When it came time to prostrate himself before the archbishop’s throne, August did so eagerly. He knew the position well. Back home, he’d lain like that on the rippling grass or, in winter, face down in the snow. Not often. He kept it for emergencies, nights when the rhythm of Aggie’s bedsprings threatened to split his skull, when he couldn’t bear to witness yet another heart-rending cry. He’d stumble out into the field that backed onto their house, sometimes in his pyjamas, boots and coat, sometimes just pyjamas and bony bare feet. It didn’t matter if he caught his toes in a dog hole or cut his heel on a curl of wire—nothing stopped him until he made it to the heart of that field. Once there, he’d flop down on his belly, spread out like a starfish and grab fistfuls of grass, or powdery, compacting snow.
Prostration was meant to make him feel helpless, he knew, humiliated even, but in truth he found it comforting. So comforting, he nearly forgot he was meant to be listening for the voice of God. You have not chosen me, but I have chosen you and ordained you. August strained his inner ears. Nothing. He waited so long, the parish priest cleared his throat, his echo approximating the hoped-for words. August rose to a dizzy sickness, the blood draining to pool warmly in his feet.

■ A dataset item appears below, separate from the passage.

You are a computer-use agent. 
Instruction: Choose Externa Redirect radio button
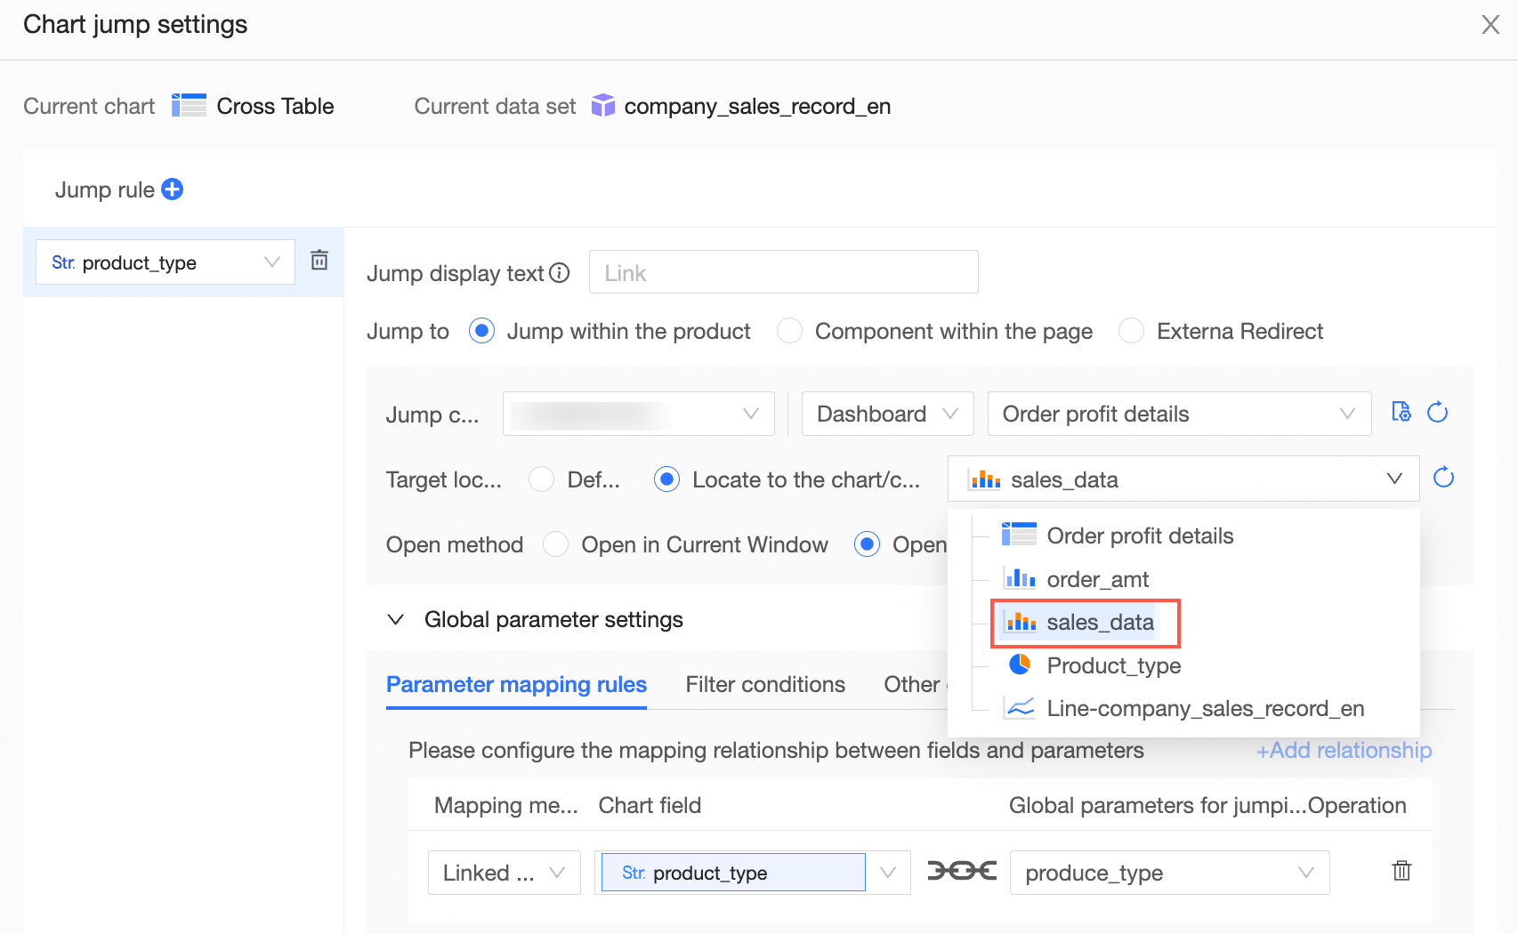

The archbishop’s hands settled heavily on his head, and he wobbled a little under their weight. Dozens of men had touched him there. Pudgy hands, sticky with sweat. Old, almost fleshless hands. Hard hands, a seemingly endless stream of railway men and farm hire snaking through town. They patted his head as though they were uncles or family friends, pressed pennies into his waiting palm. Go get a sugar stick now—or a licorice whip, or a chocolate dollar—go on now, make yourself scarce like a good boy. The man in the striped suit was no different, save for the value of his coins. Two whole quarters—enough for a stack of chocolate bars, or more two-a-penny candy than August could hold. He opted for the latter, turning the front of his shirt up like a pea-picker’s apron, loading it with the most sugar his money would buy. He forced it all down, up to his eyes in the reeds beside Rat Creek.
All through his teens August washed his hair each and every day, ignoring Aggie’s talk of pneumonia, scrubbing until she swore he’d go bald.
“Tu es sacerdos in aeternum,” the archbishop pronounced, and August felt himself sway forward as the pressure of those hands lifted away. It was irreversible, that phrase. You are forever a priest. He stepped back to don his chasuble, grinning like a bloody fool.